The danger of using Gmail as storage
I have an old .rar file with some important documents + an .exe file I need. It allowed me to send it last year and I left it there for storage. Fast forward to today, they changed the rules and now block any .rar file with .exes inside. This means my files are there but are blocked and inaccessible to me.
This is a reminder of the danger of trusting our data to 3rd parties and who actually is in control of it.
11 comments
[ 7.2 ms ] story [ 31.0 ms ] threadDoes IMAP allow you access?
What about google.com/takeout?
Another solution is to simply change executable names to .exe.backup or something similar, that way it'll register as a ".backup" extension for most systems and not be blocked simply by name (though this wouldn't necessarily defeat things that actually detect and block binary executables).
Not really. It's a reminder that you should keep backups and test them.
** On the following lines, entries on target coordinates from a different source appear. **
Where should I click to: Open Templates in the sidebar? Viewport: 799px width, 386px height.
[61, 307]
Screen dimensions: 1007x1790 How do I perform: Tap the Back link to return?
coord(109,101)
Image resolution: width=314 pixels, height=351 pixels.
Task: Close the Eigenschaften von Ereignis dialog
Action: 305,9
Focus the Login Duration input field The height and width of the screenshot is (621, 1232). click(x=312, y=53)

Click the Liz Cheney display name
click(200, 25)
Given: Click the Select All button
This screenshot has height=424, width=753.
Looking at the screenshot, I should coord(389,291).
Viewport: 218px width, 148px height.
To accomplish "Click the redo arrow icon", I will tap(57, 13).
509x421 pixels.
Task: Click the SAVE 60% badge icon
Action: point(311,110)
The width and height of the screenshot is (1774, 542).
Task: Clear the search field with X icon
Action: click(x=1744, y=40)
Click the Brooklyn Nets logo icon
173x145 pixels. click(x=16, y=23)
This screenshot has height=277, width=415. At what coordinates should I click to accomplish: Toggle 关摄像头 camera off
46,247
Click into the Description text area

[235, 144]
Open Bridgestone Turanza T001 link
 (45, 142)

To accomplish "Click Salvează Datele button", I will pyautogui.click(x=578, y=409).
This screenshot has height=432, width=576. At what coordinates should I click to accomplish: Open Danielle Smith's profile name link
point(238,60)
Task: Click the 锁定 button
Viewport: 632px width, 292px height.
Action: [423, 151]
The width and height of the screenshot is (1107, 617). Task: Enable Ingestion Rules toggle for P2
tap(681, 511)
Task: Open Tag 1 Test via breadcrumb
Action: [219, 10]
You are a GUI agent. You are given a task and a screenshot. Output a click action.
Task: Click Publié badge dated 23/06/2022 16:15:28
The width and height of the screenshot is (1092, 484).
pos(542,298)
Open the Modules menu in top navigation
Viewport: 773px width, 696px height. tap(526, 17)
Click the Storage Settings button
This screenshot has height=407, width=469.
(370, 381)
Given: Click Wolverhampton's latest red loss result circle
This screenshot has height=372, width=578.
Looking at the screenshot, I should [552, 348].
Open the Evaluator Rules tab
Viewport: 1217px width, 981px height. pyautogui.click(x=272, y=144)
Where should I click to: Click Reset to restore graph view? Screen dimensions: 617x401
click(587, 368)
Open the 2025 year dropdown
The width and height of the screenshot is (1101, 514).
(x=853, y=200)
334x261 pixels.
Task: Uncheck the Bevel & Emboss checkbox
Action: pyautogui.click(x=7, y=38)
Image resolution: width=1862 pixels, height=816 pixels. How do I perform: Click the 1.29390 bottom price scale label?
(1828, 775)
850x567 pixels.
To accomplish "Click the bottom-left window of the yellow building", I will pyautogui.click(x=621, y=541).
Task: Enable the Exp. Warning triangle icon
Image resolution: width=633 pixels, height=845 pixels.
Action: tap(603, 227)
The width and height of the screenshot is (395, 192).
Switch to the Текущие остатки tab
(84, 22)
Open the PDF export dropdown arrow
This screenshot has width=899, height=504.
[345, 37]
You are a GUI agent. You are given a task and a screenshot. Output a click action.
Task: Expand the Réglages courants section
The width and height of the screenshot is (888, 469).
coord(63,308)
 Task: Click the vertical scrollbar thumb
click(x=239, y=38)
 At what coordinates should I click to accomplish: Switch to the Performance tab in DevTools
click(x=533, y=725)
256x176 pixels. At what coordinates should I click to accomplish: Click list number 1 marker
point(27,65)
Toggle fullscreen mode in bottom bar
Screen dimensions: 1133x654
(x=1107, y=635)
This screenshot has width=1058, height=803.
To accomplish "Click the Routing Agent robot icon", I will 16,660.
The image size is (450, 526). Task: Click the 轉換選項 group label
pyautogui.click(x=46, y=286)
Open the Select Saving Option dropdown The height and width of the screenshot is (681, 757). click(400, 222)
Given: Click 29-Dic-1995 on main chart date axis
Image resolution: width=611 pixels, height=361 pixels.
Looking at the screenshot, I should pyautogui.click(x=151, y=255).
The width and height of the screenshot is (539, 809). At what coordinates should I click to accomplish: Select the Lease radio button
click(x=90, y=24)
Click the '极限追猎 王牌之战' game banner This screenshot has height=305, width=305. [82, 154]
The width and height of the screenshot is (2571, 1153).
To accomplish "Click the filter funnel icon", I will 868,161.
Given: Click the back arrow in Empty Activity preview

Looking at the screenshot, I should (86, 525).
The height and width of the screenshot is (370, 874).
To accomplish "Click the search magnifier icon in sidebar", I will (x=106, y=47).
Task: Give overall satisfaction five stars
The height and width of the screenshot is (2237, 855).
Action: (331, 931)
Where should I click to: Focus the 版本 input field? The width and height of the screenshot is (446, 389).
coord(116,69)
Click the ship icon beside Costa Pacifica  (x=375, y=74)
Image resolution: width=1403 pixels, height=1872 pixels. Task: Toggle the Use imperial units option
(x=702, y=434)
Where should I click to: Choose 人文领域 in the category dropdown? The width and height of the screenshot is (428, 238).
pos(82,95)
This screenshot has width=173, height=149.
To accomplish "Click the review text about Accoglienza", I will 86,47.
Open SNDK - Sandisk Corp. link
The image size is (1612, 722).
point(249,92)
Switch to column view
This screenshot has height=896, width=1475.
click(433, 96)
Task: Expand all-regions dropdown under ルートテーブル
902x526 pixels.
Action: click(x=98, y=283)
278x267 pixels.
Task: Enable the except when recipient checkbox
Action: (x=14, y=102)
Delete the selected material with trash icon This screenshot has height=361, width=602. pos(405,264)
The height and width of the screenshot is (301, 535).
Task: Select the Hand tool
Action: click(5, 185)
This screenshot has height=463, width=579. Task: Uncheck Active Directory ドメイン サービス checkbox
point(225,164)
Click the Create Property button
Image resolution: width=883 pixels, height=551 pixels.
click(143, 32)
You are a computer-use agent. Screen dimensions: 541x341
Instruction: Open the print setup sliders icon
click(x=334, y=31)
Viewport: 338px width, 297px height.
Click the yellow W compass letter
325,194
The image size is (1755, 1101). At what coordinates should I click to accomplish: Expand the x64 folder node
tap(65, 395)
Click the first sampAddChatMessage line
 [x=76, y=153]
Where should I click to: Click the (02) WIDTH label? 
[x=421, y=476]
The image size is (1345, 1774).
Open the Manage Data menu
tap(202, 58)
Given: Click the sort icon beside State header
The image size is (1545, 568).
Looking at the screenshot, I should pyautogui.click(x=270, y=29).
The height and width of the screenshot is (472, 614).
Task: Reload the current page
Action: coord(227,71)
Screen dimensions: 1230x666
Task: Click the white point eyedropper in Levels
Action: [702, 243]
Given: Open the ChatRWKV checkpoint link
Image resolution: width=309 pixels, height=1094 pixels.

If your only copy is in gmail, you don't have a backup.
I was in the same situation last week - I needed an old file that was inside a .rar archive, and gmail wouldn't let me download it. I knew about google takeout, but i didn't wat to download several gigs just for that one file, so this is what i ended up doing:
1) In Gmail, create a label (any name will do, like "rar export");
2) Add the message google won't let you download attachments from to this label;
3) Go to google.com/settings/takeout, and look for the option which lets you export a single label from Gmail.
Hope it helps :)
Check the box to encrypt file names and they can't scan inside rars.